ЗАДАНИЯ.
• A. Перепишите из текста документа без изменений фрагмент, который начинается словами «На протяжении нескольких» и заканчивается словами «года Зимнего дворца.».
• B. Чего, согласно тексту документа, добился Бетанкур, предложив перенести памятник Суворову и Румянцевский обелиск? Ответьте в одном–трех предложениях.

ТЕКСТ ДОКУМЕНТА.
□ □ □ □
На протяжении нескольких недель Анна Джордейн заставляла мужа мыть голову этим мылом; оно стоило очень больших денег и в Петербурге продавалось только в одном месте - в магазине дома Буланта, около площади у Зимнего дворца. Волосы у Бетанкура так и не выросли, а вот дом Буланта по распоряжению председателя Комитета для строений и гидравлических работ должны были снести, но он чудом уцелел. Позднее там располагалась мастерская английского художника Джорджа Доу, создателя знаменитой портретной галереи героев 1812 года Зимнего дворца.
РАБОТА ПОД РУКОВОДСТВОМ БЕТАНКУРА
В 1818 году по распоряжению Бетанкура Карло Росси начал перепланировку Царицына луга (Марсова поля). Бетанкур предложил Росси перенести с Царицына луга памятник Суворову (скульптор Михаил Козловский) на предмостовую часть площади, а Румянцевский обелиск - на площадь между Академией художеств и Кадетским корпусом. Таким образом Бетанкур композиционно связал плашкоутным мостом две площади - Петровскую и вновь возникшую Румянцевскую.
□ □ □ □
Записи из набора данных
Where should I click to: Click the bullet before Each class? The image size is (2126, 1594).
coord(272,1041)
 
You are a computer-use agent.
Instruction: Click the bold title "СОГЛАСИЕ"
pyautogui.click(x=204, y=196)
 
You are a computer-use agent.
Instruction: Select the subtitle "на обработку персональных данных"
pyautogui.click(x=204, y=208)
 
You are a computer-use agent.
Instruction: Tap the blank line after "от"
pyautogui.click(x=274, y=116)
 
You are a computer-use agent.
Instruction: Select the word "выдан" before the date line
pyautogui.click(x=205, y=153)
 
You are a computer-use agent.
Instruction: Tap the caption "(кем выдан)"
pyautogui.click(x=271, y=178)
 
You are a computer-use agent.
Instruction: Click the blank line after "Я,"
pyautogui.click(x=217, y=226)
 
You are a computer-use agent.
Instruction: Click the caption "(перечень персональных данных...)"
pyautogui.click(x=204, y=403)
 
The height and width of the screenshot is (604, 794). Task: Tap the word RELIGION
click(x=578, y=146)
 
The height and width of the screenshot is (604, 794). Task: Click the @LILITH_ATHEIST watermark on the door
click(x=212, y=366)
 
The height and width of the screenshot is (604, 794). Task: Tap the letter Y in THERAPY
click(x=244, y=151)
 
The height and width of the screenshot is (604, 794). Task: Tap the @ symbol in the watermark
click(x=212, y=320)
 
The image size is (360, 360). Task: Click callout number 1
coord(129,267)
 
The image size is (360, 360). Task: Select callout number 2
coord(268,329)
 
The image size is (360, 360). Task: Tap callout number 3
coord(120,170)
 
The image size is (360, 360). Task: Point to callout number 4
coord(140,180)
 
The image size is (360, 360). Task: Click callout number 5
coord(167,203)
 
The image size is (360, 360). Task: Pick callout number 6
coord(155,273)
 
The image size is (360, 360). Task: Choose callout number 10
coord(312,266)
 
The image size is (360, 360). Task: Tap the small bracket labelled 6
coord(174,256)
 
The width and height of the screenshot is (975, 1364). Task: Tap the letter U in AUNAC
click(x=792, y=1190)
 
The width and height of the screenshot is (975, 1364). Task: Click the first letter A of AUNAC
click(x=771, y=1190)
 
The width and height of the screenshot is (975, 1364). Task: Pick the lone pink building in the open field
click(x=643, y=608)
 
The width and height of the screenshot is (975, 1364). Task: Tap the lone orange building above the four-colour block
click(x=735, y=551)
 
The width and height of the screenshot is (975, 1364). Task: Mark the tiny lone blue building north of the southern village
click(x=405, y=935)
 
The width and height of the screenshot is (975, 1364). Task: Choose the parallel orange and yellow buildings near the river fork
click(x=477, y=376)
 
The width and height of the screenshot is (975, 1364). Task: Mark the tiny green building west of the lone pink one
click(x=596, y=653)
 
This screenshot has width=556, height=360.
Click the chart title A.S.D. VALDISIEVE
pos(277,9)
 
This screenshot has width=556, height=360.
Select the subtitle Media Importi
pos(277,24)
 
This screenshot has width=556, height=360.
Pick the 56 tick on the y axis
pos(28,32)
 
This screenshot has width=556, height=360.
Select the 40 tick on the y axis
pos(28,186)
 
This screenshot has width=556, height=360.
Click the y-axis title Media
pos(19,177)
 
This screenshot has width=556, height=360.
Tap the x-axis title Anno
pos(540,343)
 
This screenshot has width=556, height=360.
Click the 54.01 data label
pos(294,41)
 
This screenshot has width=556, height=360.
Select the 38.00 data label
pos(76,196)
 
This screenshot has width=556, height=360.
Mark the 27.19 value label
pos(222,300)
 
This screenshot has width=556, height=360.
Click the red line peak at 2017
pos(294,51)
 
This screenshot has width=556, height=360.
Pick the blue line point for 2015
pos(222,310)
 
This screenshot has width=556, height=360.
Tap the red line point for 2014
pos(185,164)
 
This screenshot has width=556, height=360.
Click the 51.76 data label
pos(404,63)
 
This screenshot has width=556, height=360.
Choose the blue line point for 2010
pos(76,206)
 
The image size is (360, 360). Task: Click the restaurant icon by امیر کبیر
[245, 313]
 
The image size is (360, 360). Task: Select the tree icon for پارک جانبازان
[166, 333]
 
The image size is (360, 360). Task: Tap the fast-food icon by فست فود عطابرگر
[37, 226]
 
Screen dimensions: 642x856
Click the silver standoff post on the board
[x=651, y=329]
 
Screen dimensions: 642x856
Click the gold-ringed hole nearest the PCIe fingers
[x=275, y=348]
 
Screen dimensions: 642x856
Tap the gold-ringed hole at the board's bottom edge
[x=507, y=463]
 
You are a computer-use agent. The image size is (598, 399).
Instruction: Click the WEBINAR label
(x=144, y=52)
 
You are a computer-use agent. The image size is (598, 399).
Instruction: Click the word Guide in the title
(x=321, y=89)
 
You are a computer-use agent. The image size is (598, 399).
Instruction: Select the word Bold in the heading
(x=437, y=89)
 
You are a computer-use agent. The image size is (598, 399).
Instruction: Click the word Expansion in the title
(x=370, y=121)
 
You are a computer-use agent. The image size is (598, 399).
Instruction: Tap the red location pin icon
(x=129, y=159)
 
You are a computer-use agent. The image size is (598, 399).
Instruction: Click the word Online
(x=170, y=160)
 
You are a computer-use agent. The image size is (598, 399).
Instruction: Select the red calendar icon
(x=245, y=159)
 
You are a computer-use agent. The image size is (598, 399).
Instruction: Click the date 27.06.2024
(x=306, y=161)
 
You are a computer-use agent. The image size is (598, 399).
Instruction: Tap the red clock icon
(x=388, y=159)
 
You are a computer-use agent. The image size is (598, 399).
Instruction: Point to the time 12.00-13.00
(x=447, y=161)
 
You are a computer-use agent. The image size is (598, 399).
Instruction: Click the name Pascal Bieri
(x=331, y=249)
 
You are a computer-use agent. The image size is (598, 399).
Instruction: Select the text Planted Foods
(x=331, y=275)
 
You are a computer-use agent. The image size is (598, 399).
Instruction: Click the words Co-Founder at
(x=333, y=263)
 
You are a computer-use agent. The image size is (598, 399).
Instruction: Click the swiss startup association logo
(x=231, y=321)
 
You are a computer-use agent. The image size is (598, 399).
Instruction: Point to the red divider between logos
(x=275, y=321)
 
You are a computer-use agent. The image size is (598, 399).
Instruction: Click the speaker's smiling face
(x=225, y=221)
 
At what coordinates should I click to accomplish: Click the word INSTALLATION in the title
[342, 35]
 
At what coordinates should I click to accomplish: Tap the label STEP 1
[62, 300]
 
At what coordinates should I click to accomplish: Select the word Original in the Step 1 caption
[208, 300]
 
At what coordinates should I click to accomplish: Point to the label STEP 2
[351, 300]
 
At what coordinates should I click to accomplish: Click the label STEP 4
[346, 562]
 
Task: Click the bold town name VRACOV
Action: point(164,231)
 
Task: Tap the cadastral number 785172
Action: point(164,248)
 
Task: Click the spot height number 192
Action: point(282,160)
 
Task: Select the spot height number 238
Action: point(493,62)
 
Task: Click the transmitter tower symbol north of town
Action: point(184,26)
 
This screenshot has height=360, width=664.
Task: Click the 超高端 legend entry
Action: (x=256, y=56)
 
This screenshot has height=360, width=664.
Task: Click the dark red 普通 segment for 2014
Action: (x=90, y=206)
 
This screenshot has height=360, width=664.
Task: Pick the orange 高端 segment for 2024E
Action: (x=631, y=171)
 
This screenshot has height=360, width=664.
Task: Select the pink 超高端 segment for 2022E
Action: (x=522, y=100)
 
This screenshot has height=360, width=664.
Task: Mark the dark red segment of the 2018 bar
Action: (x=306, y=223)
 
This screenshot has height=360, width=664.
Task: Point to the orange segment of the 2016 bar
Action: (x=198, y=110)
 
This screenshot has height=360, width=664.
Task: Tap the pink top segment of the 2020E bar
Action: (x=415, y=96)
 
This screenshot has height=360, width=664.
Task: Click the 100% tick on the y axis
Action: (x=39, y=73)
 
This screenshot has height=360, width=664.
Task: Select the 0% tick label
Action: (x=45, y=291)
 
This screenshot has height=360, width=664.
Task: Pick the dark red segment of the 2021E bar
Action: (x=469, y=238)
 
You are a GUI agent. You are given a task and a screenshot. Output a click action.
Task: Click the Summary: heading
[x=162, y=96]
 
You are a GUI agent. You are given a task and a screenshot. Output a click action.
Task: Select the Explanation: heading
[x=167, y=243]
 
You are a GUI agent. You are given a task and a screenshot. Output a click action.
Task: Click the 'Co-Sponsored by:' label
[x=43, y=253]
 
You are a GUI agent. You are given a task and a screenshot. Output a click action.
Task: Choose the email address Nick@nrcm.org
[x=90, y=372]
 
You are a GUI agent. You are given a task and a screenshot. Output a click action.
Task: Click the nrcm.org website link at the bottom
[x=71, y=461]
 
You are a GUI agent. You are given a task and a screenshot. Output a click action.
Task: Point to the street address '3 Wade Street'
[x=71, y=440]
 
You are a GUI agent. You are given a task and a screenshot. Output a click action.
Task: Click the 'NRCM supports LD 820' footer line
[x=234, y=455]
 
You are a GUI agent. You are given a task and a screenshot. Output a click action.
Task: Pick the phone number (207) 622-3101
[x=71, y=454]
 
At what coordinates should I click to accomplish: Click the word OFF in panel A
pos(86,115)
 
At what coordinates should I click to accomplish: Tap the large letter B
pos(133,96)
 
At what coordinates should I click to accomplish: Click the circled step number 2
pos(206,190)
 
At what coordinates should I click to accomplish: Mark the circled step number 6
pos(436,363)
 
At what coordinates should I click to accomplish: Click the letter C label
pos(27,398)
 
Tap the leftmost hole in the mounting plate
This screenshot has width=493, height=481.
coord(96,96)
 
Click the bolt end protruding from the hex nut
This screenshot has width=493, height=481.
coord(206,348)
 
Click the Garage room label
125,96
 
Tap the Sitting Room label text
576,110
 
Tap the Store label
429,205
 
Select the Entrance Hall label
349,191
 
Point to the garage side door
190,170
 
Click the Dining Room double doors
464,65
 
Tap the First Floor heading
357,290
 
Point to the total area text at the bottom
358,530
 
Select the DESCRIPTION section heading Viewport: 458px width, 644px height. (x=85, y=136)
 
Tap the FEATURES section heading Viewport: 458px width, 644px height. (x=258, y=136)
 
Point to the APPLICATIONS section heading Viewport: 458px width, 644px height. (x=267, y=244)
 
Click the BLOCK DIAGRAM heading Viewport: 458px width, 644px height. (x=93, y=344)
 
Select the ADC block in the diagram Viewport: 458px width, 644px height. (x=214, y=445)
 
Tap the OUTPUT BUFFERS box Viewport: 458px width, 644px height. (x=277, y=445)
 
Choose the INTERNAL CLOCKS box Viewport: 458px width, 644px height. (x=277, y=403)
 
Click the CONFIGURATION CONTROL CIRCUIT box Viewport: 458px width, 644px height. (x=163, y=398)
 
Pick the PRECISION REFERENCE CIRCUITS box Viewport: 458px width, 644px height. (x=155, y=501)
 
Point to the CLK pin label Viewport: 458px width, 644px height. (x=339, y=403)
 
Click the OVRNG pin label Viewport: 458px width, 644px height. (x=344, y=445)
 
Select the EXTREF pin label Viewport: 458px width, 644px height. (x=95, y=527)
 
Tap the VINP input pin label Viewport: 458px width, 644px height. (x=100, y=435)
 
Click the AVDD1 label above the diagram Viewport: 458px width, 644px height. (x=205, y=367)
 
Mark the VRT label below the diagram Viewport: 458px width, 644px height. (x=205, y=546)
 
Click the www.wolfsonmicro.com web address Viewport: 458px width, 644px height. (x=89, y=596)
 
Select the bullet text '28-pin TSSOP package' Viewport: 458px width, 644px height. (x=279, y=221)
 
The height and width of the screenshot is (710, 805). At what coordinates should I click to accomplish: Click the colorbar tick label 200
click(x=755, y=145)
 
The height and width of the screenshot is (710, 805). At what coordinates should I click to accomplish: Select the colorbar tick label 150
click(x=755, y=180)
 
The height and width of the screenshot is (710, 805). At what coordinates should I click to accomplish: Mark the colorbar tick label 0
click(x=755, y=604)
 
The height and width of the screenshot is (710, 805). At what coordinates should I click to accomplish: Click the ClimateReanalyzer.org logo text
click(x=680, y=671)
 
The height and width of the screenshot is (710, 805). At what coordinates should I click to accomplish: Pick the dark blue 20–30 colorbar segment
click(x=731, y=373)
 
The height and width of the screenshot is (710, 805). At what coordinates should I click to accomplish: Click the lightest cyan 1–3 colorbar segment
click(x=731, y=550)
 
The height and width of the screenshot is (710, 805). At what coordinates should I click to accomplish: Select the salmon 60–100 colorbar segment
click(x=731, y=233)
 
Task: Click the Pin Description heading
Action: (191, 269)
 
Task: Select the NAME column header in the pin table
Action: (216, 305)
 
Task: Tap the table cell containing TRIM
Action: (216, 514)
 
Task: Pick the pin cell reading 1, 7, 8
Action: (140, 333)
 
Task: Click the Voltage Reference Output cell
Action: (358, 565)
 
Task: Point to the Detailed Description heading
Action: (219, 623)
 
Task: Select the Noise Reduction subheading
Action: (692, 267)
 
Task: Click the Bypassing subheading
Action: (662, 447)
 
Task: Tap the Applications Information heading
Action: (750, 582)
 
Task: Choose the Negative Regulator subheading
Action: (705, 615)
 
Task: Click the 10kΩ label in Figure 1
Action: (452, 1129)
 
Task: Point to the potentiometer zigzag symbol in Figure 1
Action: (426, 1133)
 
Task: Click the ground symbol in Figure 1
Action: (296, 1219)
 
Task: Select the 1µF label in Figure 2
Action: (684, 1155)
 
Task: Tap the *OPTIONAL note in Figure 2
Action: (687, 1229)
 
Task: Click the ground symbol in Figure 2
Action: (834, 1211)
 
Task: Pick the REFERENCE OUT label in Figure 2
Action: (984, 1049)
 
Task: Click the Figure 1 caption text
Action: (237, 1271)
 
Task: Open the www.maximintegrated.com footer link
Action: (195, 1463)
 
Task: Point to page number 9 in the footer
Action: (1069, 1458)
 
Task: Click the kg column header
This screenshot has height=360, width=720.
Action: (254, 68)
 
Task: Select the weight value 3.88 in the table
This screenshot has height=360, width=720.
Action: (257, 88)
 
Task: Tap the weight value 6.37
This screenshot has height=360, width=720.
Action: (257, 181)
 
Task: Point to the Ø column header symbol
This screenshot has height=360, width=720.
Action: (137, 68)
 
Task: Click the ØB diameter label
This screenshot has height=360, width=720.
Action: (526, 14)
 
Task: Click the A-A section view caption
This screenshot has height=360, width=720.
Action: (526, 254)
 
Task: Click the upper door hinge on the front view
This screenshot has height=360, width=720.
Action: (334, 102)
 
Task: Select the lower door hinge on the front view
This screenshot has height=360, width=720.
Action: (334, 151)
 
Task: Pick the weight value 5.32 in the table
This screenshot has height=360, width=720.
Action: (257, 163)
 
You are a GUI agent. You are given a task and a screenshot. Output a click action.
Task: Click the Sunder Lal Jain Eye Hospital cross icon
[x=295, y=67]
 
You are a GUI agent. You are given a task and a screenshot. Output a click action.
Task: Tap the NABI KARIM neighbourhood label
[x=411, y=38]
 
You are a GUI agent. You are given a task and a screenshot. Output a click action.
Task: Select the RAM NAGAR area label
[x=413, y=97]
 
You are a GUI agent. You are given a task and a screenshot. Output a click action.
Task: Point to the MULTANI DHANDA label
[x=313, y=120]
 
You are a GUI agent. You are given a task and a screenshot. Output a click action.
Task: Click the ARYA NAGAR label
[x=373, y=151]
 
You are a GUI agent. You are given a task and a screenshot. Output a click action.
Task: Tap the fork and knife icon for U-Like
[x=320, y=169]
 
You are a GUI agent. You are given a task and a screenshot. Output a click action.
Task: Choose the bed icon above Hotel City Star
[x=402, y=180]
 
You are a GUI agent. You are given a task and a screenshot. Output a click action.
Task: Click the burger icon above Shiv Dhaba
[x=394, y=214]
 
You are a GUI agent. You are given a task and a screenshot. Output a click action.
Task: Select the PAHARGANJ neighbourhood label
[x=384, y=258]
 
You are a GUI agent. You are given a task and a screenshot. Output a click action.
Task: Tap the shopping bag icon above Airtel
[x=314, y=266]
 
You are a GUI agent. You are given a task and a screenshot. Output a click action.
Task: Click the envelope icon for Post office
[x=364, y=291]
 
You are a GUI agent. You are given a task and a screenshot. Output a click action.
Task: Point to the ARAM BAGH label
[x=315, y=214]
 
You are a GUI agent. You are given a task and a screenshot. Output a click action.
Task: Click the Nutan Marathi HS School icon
□ □ □ □
ОТВЕТЫ К ЗАДАНИЯМ.
• A.
На протяжении нескольких недель Анна Джордейн заставляла мужа мыть голову этим мылом; оно стоило очень больших денег и в Петербурге продавалось только в одном месте - в магазине дома Буланта, около площади у Зимнего дворца. Волосы у Бетанкура так и не выросли, а вот дом Буланта по распоряжению председателя Комитета для строений и гидравлических работ должны были снести, но он чудом уцелел. Позднее там располагалась мастерская английского художника Джорджа Доу, создателя знаменитой портретной галереи героев 1812 года Зимнего дворца.

• B. Памятник Суворову переносили на предмостовую часть площади, а Румянцевский обелиск — на площадь между Академией художеств и Кадетским корпусом. Так Бетанкур композиционно связал плашкоутным мостом две площади: Петровскую и вновь возникшую Румянцевскую.